For those who have not heard, late Saturday evening I became concerned about the sight in Charlie’s left eye. When we covered up his right eye the left eye was not tracking. A call was made to Dr. Bouma and he so kindly took time out of his weekend to look at Charlie's eye. After an examination I was told that Charlie’s left eye is blind and a mass was causing this lost in vision. Dr. Bouma said that there is a very great concern of cancer. Dr. Bouma was able to set up an appointment for Monday at 12. I would like to publicly thank Willem and Joni for caring for us during those unreal moments. We are blessed that when I was told Charlie most likely has cancer I had someone holding me and bringing my son to the great Physician  . Thank you both so much.

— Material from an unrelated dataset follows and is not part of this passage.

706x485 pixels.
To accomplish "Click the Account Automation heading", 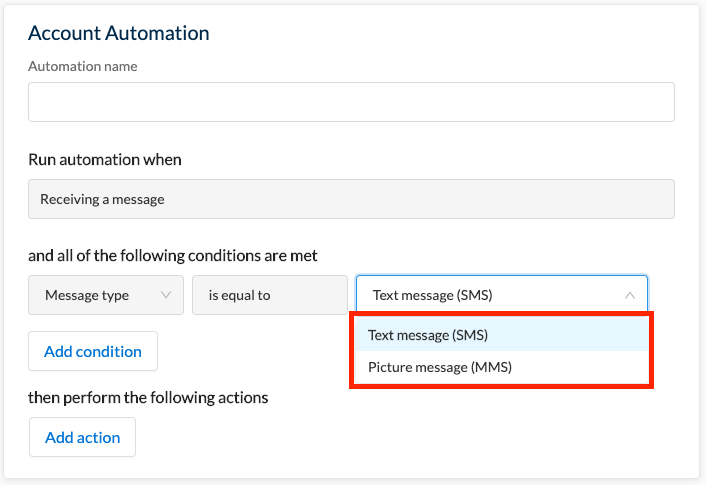I will 119,33.
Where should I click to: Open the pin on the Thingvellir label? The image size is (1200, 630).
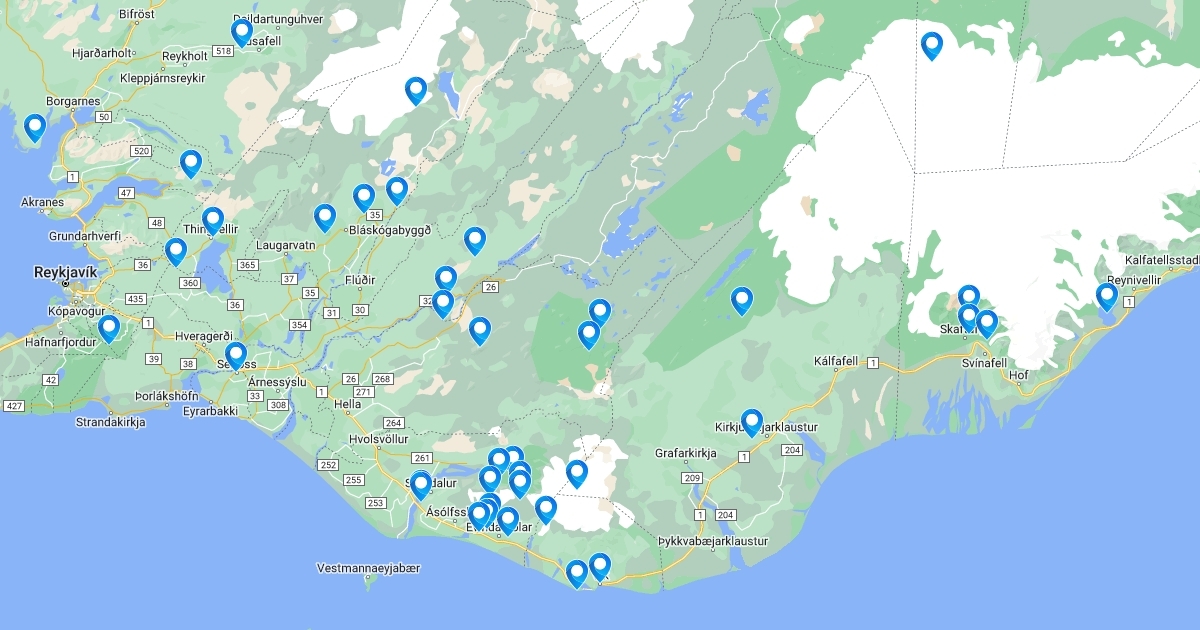click(x=213, y=220)
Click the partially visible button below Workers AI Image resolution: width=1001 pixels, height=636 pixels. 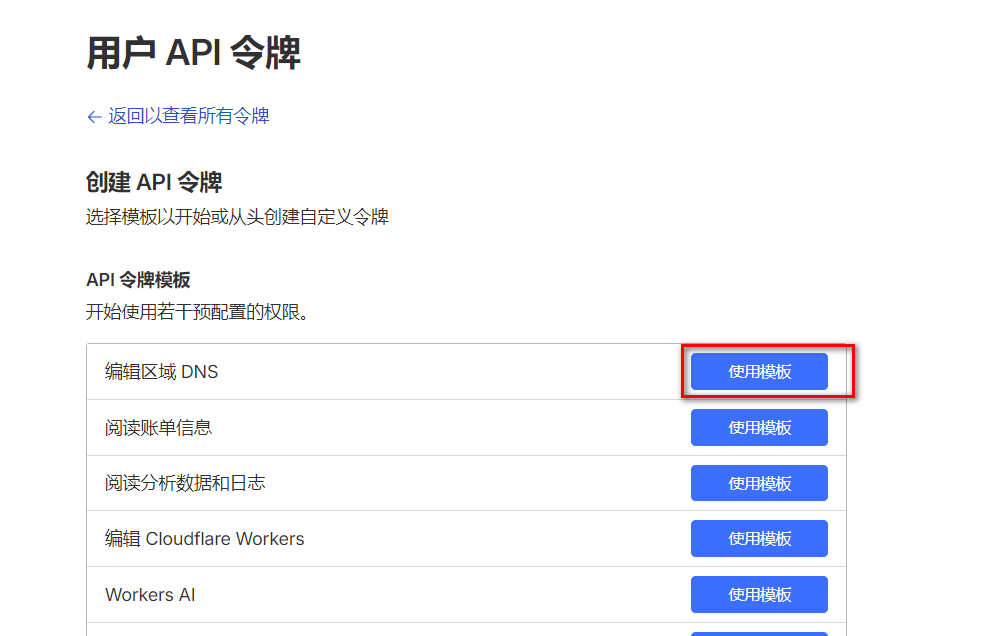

Today we saw another Doctor in Brantford. This doctor also confirmed that Charlie is unable to see out of his left eye. He also saw a mass. Initially he gave us more hopeful news that he thought the likelihood of cancer was 50%. We were also told the wonderful news that Charlies right eye looks perfect, which we are thankful for.  After an ultrasound on his bad eye the doctor was not quite so optimistic about the 50% chance of cancer. The ultrasound seemed to indicate the mass was filling the whole eye and showed there could be calcified spots in the mass.

The doctor told us that if his child had Charlie's condition, he personally would not fight to save the eye. Adrian and I had already talked about this and think if it is safer to simply remove his eye we would be fine with that. He may have been blind in that eye for up to two years and we never noticed anything off about him. He would have a normal life with a prosthetic eye.
We will be called in 48 hours with our next appointment which will be to see a pediatric eye surgeon at Mac.

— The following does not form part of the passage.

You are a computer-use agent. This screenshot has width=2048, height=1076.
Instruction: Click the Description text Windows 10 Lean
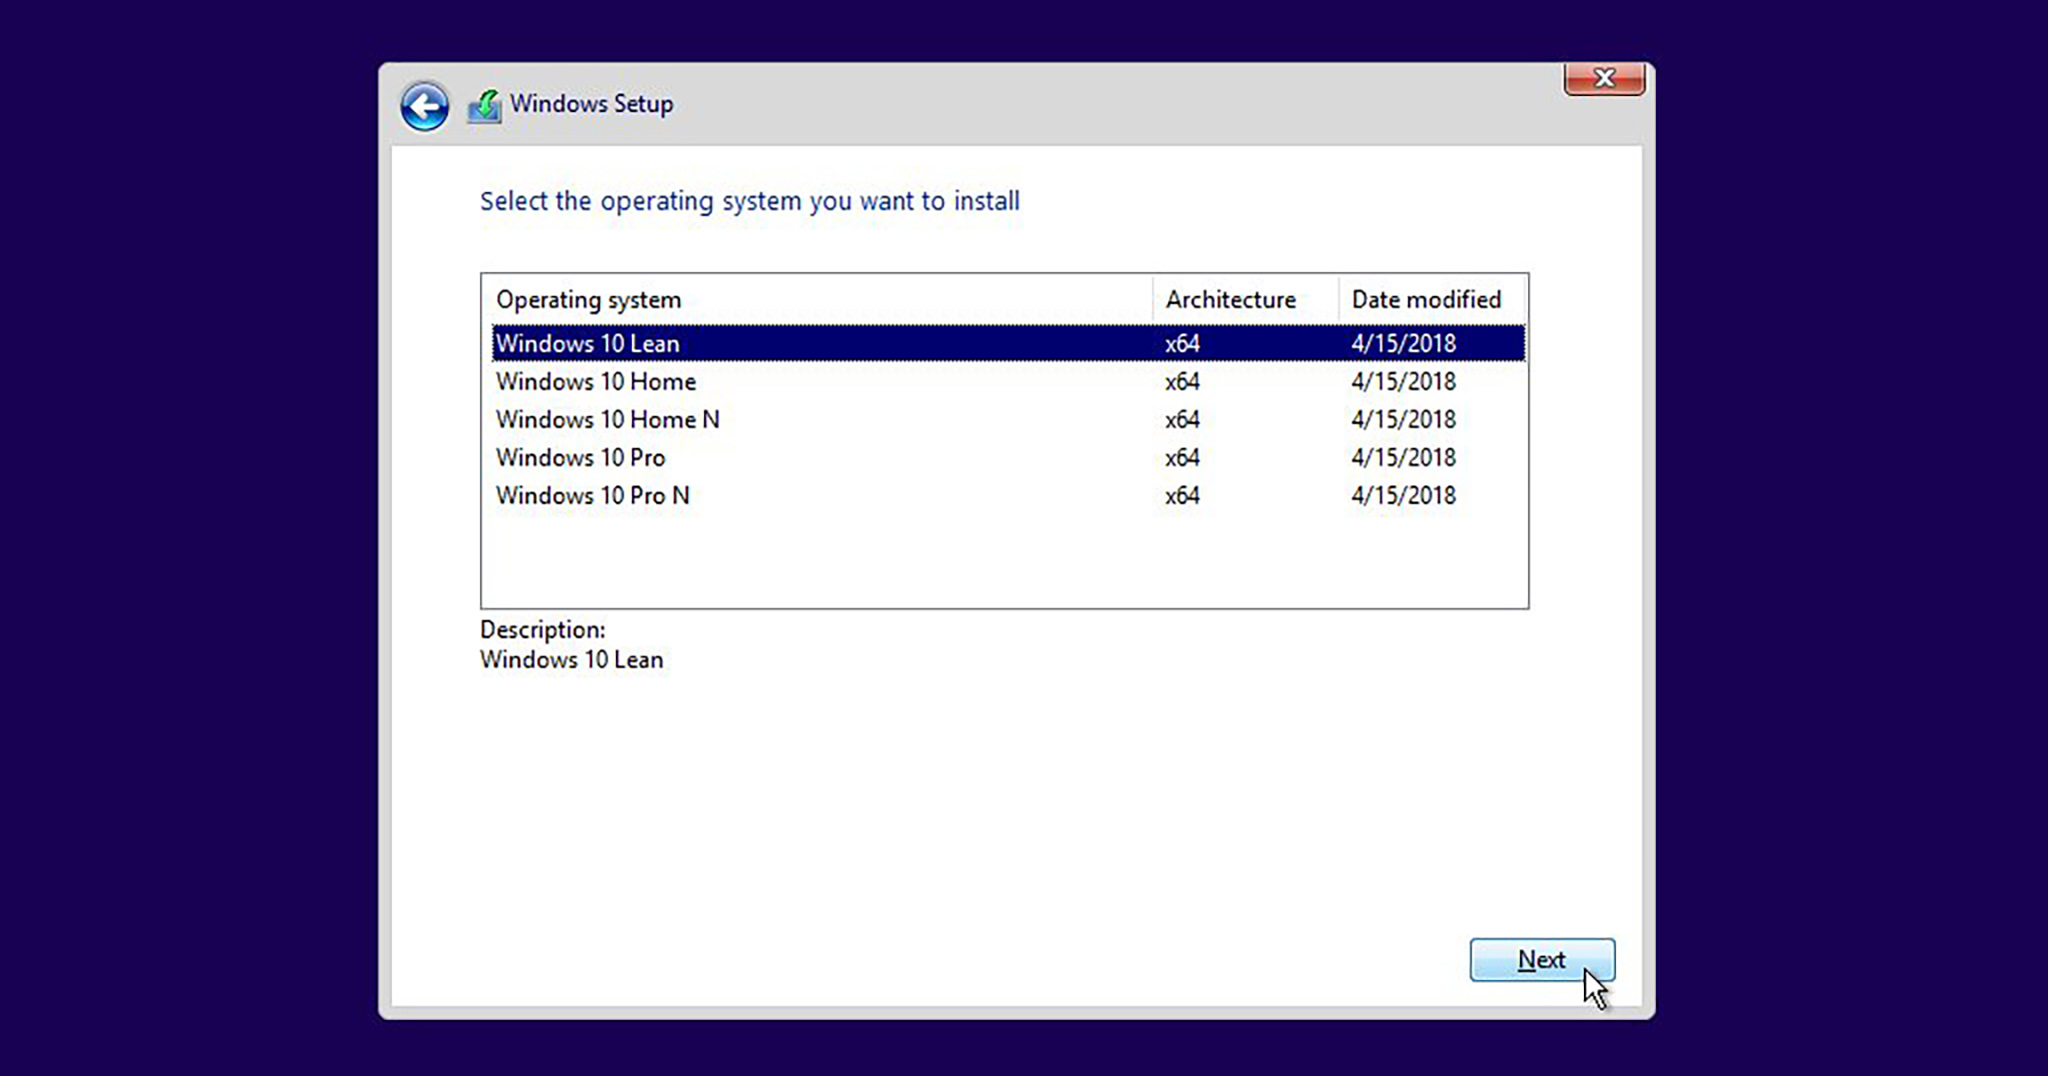(571, 660)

Our largest concern and fear at this point is the question "has cancer gone into his brain".
We are asking for prayers for this specific concern. We are begging God that this tumour/cancer is contained and has not spread. We ask for your prayers.

We are so thankful that God has given us such supportive family, friends and church family. We are overwhelmed with support, it is such a blessing.

I warn you in advance, this blog thing could become therapeutic for me. So don’t be surprised if, along with updates,  many pictures and songs are posted here. : )

Please pray for our Charlie with us.